>> Begin SOURCE PASSAGE

Anyway, here are the problems with the "proverb" -
No country or time given, so I assume it was a diet guru who said it.
When proverbs were written or said, most people did not have access to excess food. It's only recently in human history that all classes can eat to gluttony. (While the relatively rich people of the world starve themselves.) And it's not even true across the world, or the country, or my state, my county, my city - I'm sorry, people have "food insecurity."
And mealtimes have long been considered important for socialization - and not just with the nuclear family. It's a way to schmooze, get free food (as a guest), get to know people, make business/political connections (even back in Roman/Greek times). Mealtimes are important.
"Long" meals are important as well. When my family (after the divorce, when he was still there it was compulsory. If he showed up, we'd all scramble to make it look like we never left the table.) eats at the table, be it at home or at a restaurant, we take longer than when mom makes a pot of delicious mac and cheese and we come and go as we please. We talk about things. That is considered a good thing, especially as your children get older. It's a way to connect and be a family. Of course, it's not the only way, but it's a good routine way, and I think calling it bad is just wrong. And then there's dinner with friends or extended family, the plates are empty, but who cares, we're busy yakking.
Another thing that makes a meal "long" is taking your time, which is often encouraged for a number of reasons, but I'm sure it's been encouraged as a way to lose weight, because everything you do either makes you gain weight and become a bad person or makes you lose weight and become a good one.
The so-called proverb makes no damn sense if you think about it, which I believe we're supposed to do. FAIL
ETA - do check out The Fat Nutritionist website.
ETA2 - I saw it again, and I was totally wrong. "To lengthen your life, shorten your meals." Google turned up nothing, with "to lengthen your life" - except 7 foods to lengthen your life.
ETA3 - looking it up with the quotation marks turned it up, but no source besides "proverb." The first result - not linking to such a hate-filled site, is called
"Weight loss with your food addiction" And it's under "diet" quotes and proverbs, but no damn source, country, or time.
So I was wrong about the quote, they did find it somewhere, but the analysis still stands. It's bullshit.

>> End SOURCE PASSAGE
>> Begin SOURCE EXCERPT

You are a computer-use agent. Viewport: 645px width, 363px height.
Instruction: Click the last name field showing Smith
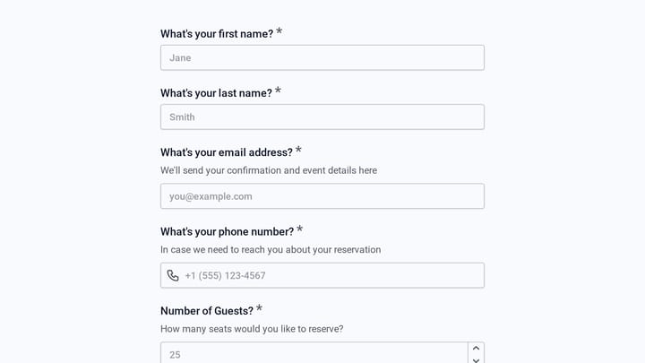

>> End SOURCE EXCERPT

= WHAT IS REQUIRED =
Write out the passage about the mealtime proverb word for word, from "The so-called proverb" up to and including "lengthen your life.".

= EXERCISE OUTPUT =
The so-called proverb makes no damn sense if you think about it, which I believe we're supposed to do. FAIL
ETA - do check out The Fat Nutritionist website.
ETA2 - I saw it again, and I was totally wrong. "To lengthen your life, shorten your meals." Google turned up nothing, with "to lengthen your life" - except 7 foods to lengthen your life.